Lose Weight Without Dieting!


It may sound too good to be true, but you can trick yourself into eating less. Drop pounds effortlessly with these five stay-slim strategies.

"The amount of food on a plate - whether it's one helping or four - is what most people consider a 'normal' serving," says Jim Painter, Ph.D., R.D., a food psychologist at Eastern Illinois University. His recommendation: Downsize your dishes. "If you have a visual cue that tells you to stop before you get stuffed, you'll eat less but feel just as satisfied."

You may want to record the latest episode of CSI or 24 so you can watch it after you finish dinner. "TV shows that feature murders or medical emergencies tend to remind us of our own mortality," says Dirk Smeesters, Ph.D., an associate professor of marketing at Erasmus University in the Netherlands. "On a subconscious level, this can make some people feel a little depressed or upset - which can then trigger them to eat more food than they normally would."

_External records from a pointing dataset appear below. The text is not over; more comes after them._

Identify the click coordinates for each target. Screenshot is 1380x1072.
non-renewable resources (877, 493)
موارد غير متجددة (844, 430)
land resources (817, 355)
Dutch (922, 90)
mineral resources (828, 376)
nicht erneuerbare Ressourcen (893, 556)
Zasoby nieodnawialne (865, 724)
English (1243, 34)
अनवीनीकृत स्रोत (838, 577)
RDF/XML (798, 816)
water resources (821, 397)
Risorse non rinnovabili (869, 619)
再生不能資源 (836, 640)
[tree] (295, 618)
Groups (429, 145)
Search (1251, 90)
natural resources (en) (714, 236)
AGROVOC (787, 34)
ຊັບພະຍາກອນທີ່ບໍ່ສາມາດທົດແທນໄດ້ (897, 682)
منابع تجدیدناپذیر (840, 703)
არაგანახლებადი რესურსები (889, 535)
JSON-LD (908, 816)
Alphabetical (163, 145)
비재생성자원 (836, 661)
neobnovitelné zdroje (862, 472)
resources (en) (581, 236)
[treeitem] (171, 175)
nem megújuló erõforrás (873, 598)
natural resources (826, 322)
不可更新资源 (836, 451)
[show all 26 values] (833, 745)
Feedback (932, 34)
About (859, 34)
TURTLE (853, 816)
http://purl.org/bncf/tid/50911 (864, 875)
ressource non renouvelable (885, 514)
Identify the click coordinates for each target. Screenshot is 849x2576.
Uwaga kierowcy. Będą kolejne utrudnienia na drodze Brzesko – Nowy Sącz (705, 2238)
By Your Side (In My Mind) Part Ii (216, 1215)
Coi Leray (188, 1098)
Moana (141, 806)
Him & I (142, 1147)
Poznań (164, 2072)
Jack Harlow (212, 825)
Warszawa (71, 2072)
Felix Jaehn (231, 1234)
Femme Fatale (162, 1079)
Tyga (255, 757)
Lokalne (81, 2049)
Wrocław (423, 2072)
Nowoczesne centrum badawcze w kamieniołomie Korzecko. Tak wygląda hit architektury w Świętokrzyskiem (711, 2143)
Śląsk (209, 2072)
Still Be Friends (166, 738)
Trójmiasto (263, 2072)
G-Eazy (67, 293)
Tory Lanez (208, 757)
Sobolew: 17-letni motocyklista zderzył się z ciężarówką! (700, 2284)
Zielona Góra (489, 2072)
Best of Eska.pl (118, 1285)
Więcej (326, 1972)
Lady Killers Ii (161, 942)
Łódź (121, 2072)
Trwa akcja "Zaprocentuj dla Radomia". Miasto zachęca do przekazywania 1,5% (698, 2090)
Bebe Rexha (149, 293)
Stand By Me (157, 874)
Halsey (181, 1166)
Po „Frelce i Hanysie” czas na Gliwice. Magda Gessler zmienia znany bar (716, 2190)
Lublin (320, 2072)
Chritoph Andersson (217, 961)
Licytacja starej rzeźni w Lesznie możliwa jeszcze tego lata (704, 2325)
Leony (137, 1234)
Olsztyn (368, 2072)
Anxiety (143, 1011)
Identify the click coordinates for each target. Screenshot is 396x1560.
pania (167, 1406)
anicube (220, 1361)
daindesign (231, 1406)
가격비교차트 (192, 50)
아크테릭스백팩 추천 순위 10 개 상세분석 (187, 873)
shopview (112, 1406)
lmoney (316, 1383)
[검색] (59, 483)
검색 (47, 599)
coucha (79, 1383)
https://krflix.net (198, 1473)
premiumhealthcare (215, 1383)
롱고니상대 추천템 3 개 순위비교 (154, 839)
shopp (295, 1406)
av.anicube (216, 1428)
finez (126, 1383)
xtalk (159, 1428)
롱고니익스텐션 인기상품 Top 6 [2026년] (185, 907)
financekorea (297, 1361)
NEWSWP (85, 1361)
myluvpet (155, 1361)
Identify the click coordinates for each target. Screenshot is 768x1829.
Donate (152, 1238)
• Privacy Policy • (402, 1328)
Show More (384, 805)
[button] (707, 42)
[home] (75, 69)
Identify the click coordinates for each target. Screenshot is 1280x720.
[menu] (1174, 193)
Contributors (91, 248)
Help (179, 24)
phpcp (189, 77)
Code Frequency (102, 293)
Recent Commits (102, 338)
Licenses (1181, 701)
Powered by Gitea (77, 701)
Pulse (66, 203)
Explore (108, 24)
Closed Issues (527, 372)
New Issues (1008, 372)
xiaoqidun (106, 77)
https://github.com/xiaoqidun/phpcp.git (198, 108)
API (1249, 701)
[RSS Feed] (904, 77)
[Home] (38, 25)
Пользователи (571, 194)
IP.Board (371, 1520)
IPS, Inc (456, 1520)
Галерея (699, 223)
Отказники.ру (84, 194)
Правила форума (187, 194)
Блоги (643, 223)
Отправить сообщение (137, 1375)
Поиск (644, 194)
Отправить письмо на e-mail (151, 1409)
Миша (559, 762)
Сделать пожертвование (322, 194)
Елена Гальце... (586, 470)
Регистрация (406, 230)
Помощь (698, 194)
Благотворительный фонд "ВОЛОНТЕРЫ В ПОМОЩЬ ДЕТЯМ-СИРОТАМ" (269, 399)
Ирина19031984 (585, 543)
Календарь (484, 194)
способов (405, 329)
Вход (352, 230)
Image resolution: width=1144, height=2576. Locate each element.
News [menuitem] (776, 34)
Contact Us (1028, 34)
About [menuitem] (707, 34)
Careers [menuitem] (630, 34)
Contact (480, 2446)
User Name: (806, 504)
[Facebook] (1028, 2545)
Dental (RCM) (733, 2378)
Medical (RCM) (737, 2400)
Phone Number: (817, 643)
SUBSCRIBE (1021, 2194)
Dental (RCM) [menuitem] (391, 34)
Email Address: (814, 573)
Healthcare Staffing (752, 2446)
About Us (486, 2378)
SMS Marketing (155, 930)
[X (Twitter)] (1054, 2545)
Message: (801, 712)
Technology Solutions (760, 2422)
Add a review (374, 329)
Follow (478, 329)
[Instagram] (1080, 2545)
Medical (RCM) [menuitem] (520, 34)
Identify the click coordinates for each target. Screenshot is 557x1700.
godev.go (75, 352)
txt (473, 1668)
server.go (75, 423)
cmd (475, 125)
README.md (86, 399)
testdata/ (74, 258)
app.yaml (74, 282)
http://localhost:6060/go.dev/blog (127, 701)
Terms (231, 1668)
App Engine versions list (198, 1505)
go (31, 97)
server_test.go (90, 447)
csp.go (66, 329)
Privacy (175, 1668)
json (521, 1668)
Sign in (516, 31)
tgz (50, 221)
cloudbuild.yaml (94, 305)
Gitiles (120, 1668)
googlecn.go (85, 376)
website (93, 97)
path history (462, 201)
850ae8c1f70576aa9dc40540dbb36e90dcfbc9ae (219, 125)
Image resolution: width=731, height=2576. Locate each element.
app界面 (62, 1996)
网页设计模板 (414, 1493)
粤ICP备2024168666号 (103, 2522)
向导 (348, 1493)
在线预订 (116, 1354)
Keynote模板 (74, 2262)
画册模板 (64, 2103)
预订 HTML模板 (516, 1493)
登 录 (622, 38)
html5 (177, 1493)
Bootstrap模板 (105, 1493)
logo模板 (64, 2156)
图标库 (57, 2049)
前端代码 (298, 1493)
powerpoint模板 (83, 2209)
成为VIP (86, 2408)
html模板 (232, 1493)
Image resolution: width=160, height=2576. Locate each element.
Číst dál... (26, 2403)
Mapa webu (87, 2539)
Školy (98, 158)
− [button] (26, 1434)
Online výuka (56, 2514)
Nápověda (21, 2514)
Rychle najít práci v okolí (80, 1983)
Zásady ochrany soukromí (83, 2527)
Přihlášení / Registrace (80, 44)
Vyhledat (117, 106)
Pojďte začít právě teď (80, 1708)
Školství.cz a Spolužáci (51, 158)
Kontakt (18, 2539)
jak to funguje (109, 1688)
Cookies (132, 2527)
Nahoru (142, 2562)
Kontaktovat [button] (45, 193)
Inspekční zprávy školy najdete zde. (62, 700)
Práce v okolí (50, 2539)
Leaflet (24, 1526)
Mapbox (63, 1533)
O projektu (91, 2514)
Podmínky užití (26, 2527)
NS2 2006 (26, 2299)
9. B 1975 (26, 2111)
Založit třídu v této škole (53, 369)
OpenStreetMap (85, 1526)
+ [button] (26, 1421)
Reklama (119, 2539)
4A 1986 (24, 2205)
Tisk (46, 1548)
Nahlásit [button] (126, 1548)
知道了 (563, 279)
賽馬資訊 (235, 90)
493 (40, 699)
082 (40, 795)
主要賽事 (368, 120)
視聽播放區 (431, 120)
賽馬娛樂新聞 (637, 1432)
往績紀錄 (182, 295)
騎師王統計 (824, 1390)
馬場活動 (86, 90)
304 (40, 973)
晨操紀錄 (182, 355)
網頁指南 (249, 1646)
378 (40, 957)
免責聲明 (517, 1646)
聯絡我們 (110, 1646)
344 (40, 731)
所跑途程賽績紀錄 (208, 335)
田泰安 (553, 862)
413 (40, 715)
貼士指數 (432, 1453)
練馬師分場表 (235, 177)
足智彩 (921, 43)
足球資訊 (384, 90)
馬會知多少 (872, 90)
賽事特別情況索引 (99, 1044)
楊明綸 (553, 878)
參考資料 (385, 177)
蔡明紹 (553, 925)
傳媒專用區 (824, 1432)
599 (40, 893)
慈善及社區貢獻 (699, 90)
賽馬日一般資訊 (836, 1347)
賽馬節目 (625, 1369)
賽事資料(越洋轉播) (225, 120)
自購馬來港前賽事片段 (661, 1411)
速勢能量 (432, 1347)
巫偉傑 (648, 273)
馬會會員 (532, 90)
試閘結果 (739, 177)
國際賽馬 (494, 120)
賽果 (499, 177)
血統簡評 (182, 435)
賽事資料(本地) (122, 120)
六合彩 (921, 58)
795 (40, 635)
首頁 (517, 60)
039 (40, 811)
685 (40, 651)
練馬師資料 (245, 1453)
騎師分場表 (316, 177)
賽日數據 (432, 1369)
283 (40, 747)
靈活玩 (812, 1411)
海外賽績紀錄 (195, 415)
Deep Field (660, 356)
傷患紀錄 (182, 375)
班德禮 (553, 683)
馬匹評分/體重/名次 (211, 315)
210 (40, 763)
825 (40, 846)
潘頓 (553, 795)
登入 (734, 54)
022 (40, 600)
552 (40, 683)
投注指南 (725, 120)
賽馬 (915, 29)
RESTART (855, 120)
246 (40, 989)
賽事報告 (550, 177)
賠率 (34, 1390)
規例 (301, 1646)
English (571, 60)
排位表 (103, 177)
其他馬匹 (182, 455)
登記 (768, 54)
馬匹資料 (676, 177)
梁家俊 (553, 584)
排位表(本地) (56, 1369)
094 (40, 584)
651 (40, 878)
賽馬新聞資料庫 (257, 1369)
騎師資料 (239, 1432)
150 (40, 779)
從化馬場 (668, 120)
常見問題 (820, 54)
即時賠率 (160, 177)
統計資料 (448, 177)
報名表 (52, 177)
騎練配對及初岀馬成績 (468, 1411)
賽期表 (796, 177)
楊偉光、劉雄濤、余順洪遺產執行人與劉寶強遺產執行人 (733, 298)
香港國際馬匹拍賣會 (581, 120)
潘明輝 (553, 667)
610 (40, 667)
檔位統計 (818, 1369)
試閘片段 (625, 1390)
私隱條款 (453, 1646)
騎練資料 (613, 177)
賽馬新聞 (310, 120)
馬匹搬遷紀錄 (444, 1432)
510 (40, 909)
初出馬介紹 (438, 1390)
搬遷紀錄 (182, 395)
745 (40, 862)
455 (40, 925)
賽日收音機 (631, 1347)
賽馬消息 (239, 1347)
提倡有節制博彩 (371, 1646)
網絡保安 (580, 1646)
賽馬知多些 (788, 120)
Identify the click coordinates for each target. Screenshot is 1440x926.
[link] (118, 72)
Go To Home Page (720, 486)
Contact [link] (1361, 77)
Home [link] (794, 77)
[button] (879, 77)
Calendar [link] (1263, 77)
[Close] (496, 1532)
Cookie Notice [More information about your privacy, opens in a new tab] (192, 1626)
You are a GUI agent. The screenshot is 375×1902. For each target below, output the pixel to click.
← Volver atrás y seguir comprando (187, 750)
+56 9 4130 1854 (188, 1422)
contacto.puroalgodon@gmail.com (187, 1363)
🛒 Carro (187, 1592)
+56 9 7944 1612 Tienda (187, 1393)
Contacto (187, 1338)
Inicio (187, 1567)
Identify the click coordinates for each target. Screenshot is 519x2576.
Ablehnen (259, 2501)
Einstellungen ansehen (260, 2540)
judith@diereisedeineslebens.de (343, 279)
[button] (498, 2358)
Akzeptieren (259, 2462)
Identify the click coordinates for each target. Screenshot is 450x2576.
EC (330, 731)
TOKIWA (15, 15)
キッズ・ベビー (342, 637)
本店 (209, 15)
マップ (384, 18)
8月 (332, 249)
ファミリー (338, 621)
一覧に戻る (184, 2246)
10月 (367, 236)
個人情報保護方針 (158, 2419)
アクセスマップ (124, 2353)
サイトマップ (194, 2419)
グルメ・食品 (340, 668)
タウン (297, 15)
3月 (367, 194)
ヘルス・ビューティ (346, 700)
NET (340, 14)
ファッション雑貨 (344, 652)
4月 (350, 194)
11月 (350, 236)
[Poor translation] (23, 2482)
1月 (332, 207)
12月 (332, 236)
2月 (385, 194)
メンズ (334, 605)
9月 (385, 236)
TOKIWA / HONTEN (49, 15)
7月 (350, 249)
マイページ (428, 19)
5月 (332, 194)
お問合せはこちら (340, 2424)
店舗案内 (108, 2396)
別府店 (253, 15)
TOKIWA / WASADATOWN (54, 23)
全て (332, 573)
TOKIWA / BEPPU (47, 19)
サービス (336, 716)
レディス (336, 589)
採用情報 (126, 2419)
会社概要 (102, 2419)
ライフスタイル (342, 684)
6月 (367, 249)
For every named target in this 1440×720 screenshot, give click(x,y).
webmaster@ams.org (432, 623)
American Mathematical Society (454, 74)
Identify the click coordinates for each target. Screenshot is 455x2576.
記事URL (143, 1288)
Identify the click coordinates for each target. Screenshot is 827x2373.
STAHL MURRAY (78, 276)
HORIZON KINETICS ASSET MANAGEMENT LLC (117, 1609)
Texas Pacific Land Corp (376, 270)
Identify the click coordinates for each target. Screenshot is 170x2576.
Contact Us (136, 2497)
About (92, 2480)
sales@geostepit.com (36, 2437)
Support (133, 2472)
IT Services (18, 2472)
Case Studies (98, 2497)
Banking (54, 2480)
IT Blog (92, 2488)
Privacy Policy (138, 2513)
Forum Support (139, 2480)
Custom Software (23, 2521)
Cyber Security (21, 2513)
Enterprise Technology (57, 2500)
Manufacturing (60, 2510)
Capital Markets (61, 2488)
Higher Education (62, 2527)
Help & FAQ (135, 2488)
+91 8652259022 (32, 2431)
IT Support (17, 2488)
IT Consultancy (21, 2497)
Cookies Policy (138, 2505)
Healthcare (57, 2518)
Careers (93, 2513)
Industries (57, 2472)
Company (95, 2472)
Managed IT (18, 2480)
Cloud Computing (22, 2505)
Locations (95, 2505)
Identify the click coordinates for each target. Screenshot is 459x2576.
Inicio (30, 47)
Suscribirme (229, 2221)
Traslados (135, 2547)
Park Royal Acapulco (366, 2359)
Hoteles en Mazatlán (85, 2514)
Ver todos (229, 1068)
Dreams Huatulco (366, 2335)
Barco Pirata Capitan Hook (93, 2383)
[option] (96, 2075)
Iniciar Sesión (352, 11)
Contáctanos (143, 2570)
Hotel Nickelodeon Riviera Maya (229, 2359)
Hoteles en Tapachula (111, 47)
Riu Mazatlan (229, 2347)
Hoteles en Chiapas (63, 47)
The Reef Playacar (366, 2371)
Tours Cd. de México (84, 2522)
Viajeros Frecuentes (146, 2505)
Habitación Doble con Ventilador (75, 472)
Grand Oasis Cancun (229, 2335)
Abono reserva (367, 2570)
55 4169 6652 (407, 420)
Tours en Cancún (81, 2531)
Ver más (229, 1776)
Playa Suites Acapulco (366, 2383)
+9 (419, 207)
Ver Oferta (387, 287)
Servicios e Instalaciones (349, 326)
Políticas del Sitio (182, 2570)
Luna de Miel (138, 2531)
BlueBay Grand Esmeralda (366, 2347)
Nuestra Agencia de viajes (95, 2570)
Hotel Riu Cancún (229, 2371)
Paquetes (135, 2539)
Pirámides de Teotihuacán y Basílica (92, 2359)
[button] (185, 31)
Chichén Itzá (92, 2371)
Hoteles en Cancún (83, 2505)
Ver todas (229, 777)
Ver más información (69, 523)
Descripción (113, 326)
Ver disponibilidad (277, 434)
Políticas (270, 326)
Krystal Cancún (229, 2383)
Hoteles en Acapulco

Chowing down like it's an extreme sport can seriously up your calorie count, according to a new study from the University of Rhode Island. Researchers found that women with a body mass index of 22 (the middle of the "normal" range) who took 20 additional minutes to dine ate 10 percent less food and felt more satisfied than those who finished faster. "It takes about 20 minutes for your brain to register that you're full," says lead researcher Ana M. Andrade. Pile a little less onto your fork and put it down between bites. Then every five minutes or so, reassess whether you're still hungry.

Before grabbing that slice of pound cake to go with your afternoon latte, try recalling everything you ate for lunch that day. In a study published in Physiology & Behavior, adults who wrote down the details of their last meal (like the taste and texture) ate 33 percent less of the snacks they were offered than those who didn't. "Remembering a recent meal could trigger the decision-making area of your brain," says study author Suzanne Higgs, Ph.D., a researcher at the University of Birmingham in England. "And that can put the brakes on mindless eating."

In a study conducted by Smeesters, people who were seated in front of a mirror ordered 19 percent less food than those who weren't. "Staring at your reflection makes you more aware of your body and any weight-loss goals you might have," he says. "As a result, you pay closer attention to the amount of food you're eating and push the plate away sooner." No mirror across from your dining room table? Sit in a chair that faces a window so you can catch a glimpse of yourself during dinner.